Today, this small gesture may seem insignificant, but in 1969, it was unimaginable. Like public fountains, public transportation, and public schools, the public pool had become a battleground of racial segregation. Beginning in the 1920s, public swimming pools became accessible like never before. However, during the Jim Crow era, blacks and whites could not swim together. Many feared that African-Americans carried communicable disease and contaminated the water.

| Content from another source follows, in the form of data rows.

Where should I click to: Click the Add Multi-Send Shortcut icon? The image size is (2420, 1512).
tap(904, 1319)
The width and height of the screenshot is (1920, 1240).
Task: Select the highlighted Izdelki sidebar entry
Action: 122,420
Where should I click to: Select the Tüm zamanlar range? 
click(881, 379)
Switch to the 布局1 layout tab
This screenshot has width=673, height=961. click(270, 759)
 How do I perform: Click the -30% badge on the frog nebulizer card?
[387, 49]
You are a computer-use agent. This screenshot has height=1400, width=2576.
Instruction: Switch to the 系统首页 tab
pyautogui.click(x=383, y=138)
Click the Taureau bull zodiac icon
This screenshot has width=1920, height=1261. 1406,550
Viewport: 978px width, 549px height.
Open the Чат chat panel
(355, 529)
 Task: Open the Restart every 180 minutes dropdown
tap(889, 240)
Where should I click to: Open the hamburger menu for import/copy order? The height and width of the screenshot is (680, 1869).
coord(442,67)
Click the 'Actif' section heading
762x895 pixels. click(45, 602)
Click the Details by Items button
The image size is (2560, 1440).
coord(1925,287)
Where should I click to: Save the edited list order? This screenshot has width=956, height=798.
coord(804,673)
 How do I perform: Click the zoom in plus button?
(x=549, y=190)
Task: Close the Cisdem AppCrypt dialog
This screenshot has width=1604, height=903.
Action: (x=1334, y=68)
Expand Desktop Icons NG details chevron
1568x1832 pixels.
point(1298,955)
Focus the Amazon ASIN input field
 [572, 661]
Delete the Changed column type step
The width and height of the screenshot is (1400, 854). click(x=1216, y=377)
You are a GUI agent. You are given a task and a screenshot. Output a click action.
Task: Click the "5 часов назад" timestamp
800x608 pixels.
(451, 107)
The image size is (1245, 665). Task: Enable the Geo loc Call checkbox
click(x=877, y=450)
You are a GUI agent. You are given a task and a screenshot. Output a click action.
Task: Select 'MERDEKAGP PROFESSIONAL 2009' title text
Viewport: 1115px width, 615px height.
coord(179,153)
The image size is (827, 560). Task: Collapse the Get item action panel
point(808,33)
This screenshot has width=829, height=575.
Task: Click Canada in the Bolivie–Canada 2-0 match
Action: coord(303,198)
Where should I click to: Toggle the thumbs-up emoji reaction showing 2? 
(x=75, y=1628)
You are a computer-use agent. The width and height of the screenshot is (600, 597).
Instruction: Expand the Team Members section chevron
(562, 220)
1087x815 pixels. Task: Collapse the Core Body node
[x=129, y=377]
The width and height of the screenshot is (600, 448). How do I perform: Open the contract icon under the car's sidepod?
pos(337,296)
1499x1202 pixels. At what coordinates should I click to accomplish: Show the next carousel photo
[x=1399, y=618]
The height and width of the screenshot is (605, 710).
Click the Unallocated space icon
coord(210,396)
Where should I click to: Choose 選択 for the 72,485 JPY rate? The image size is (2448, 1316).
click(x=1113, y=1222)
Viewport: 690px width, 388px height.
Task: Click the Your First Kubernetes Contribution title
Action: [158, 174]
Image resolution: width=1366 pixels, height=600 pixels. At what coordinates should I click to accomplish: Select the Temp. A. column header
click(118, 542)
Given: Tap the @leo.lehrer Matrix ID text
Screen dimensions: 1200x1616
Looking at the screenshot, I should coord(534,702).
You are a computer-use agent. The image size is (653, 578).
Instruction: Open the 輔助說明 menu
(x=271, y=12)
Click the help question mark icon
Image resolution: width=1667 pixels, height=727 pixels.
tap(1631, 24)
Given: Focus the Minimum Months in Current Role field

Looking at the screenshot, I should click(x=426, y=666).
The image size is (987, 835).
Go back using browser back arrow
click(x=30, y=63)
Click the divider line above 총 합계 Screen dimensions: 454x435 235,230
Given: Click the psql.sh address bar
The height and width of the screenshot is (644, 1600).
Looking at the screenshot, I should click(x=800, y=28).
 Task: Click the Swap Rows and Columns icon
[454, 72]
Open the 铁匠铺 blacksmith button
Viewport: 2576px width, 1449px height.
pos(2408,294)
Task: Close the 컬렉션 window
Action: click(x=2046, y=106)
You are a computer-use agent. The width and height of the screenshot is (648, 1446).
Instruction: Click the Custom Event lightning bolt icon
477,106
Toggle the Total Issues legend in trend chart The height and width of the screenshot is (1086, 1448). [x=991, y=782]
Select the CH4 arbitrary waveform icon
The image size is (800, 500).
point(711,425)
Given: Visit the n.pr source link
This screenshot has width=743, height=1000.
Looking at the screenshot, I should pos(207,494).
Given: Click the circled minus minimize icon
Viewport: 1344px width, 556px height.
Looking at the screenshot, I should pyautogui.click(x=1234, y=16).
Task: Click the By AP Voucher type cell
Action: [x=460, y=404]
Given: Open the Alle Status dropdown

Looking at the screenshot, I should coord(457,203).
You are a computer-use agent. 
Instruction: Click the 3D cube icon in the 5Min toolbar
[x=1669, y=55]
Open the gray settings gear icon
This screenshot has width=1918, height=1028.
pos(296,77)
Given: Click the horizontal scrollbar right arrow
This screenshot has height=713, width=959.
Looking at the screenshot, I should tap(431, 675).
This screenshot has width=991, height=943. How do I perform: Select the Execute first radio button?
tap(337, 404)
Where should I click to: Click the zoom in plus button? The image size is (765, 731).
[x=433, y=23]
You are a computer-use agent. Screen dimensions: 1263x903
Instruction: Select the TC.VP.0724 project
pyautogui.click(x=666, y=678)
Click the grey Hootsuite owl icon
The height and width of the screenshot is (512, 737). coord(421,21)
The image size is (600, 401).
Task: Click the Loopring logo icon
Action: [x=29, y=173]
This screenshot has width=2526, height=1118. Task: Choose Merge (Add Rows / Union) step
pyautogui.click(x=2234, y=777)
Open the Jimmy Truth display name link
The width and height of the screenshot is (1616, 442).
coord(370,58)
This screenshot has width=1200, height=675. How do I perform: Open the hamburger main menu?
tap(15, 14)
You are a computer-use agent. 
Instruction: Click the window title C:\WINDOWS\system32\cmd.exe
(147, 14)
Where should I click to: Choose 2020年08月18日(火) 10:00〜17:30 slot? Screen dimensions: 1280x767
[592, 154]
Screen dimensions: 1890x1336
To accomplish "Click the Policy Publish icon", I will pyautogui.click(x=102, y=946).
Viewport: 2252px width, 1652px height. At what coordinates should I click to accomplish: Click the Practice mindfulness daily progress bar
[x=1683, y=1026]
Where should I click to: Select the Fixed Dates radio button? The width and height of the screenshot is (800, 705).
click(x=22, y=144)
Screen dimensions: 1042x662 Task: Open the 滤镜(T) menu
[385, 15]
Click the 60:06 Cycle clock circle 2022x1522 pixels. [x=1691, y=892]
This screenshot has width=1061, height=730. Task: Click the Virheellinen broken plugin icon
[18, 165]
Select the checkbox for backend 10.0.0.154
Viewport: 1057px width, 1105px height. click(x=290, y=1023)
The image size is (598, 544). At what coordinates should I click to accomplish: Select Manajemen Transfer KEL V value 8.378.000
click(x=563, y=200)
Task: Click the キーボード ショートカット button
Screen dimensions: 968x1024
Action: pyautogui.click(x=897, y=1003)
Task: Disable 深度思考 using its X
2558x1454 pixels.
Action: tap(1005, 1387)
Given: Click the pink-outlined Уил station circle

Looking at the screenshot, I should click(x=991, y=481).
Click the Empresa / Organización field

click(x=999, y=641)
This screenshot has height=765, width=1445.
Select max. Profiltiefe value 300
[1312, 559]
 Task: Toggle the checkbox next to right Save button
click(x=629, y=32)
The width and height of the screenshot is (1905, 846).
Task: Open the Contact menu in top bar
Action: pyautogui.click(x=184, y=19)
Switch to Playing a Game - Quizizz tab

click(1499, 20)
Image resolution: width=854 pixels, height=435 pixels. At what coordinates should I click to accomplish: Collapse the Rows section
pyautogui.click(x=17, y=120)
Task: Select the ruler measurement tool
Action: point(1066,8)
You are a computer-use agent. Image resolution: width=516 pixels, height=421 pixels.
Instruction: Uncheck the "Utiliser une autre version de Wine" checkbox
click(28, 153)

What Mr. Rogers did was as powerful and shocking in the 1960s as it would have been for Jesus’ followers (Jews and Gentiles, rich and poor, male and female, slave and free) in the first century to come together and share table fellowship. The importance of table fellowship in Ancient Near Eastern culture is often underestimated by the modern reader of the Bible. Slaves did not eat at the same table as their masters, the rich did not eat with the poor, and the Jews did not eat Gentiles. Because society functioned very much like modern day caste systems, fear of contamination was one of several factors that created this divide.
The charge against Peter after his encounter with Cornelius was not that he baptized uncircumcised Gentiles, although that may have been included in the circumcision party’s criticism, but that he had “eaten” with them (Acts 11:3). Jesus was criticized for sharing a meal with “tax collectors and sinners” (Matt 9:10). Paul rebuked Peter for withdrawing from table fellowship with Gentiles "for fear of the circumcision faction" (Gal 2:11-14).
What Mr. Rogers did was in harmony with the example of Jesus, who seems to have ignored the social customs of the day. He saw all people as humans created in God’s image. He shared a table with tax collectors and Pharisees. He envisioned a time when Gentiles would eat with Abraham, Isaac and Jacob in the kingdom of heaven (Lk 13:28-29). Today, it is (more) common for Christians to eat at the same table with one another without regard to race, socio-economic status or age. However, our society is just as divided today as it has been in past generations. And eating together at a restaurant or at a church potluck is not necessarily the equivalent of having “table fellowship.”
Paul believed table fellowship was possible even among people who were culturally different and who disagreed on religious matters (Rom 14:1-5). God’s multi-cultural family is in as good a position today as it has ever been to model to the world the powerful message of Jesus’ self-giving love.